- [What the task requires]:
Copy, exactly as written, the lines that begin at the one containing "Select the Resource 13 appointment" and end at the one containing "1202x471 pixels.". Skip any pictures in the data below.

======== Data supplied ========

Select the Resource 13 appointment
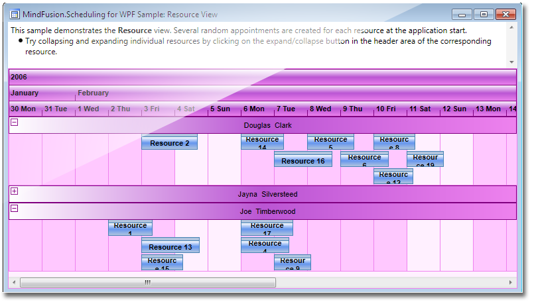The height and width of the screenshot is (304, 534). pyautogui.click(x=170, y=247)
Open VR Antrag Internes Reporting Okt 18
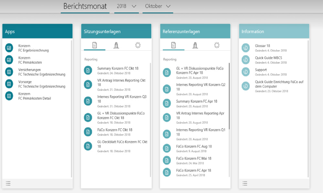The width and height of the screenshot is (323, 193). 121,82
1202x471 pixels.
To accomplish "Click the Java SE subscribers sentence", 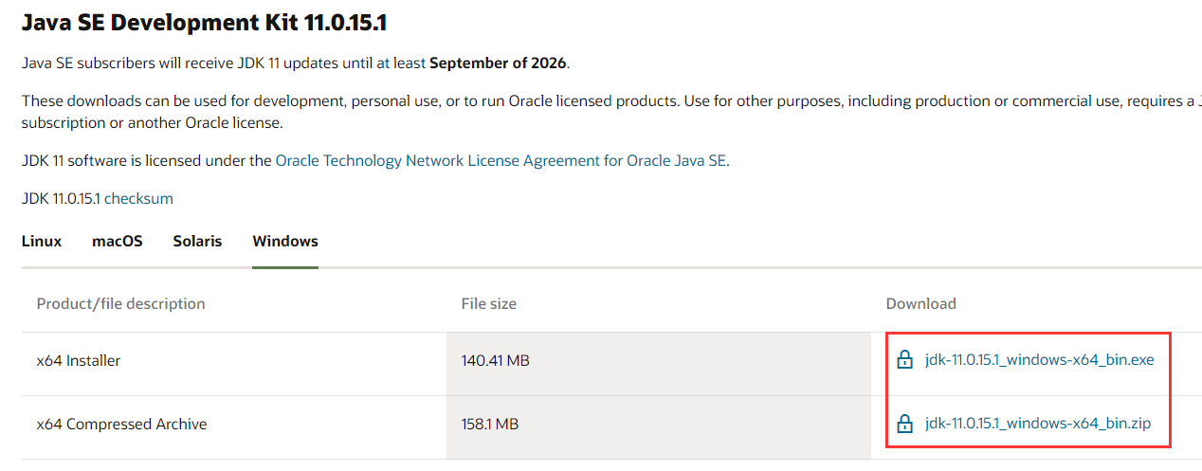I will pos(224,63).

========
======== Data supplied ========

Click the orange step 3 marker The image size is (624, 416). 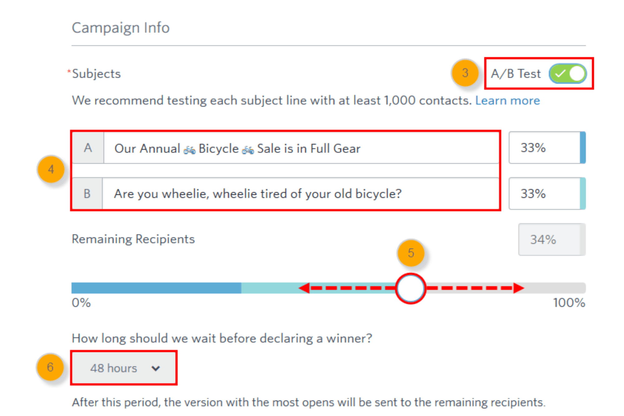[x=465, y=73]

========
======== Data supplied ========

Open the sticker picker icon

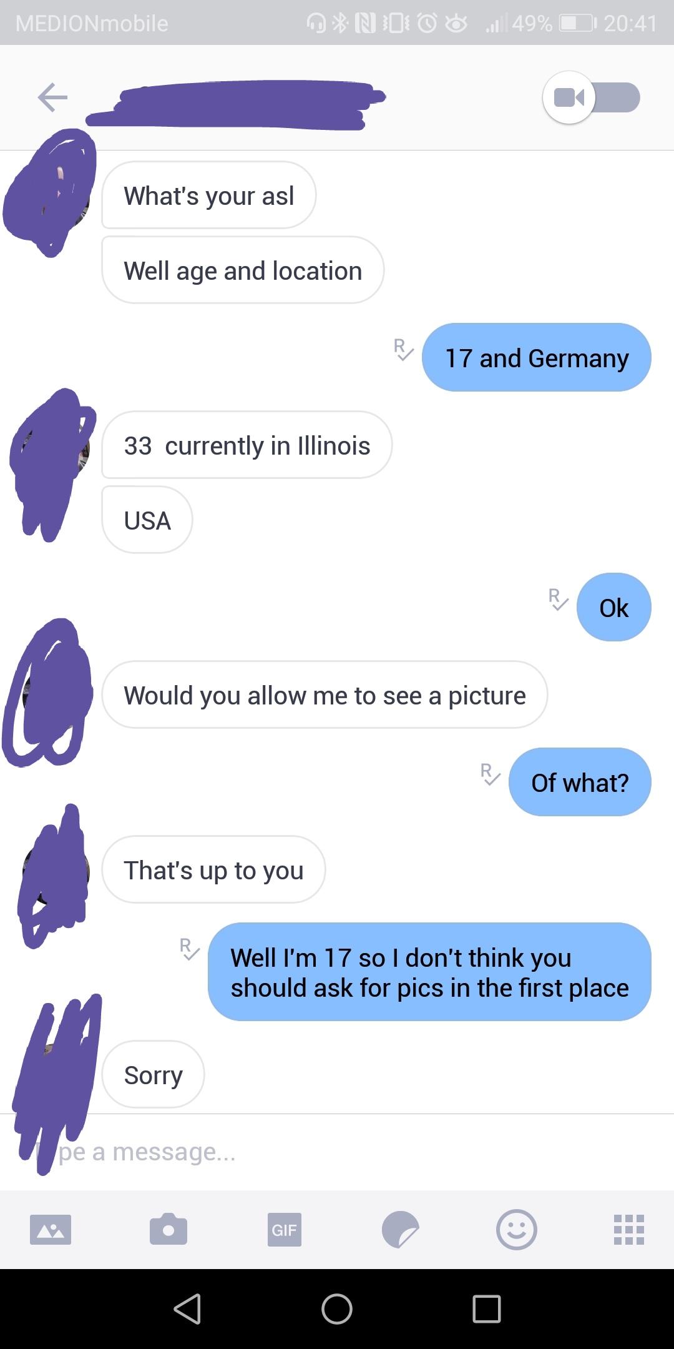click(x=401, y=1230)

========

- [Output of the task]:
Select the Resource 13 appointment
The height and width of the screenshot is (304, 534). pyautogui.click(x=170, y=247)
Open VR Antrag Internes Reporting Okt 18
The width and height of the screenshot is (323, 193). 121,82
1202x471 pixels.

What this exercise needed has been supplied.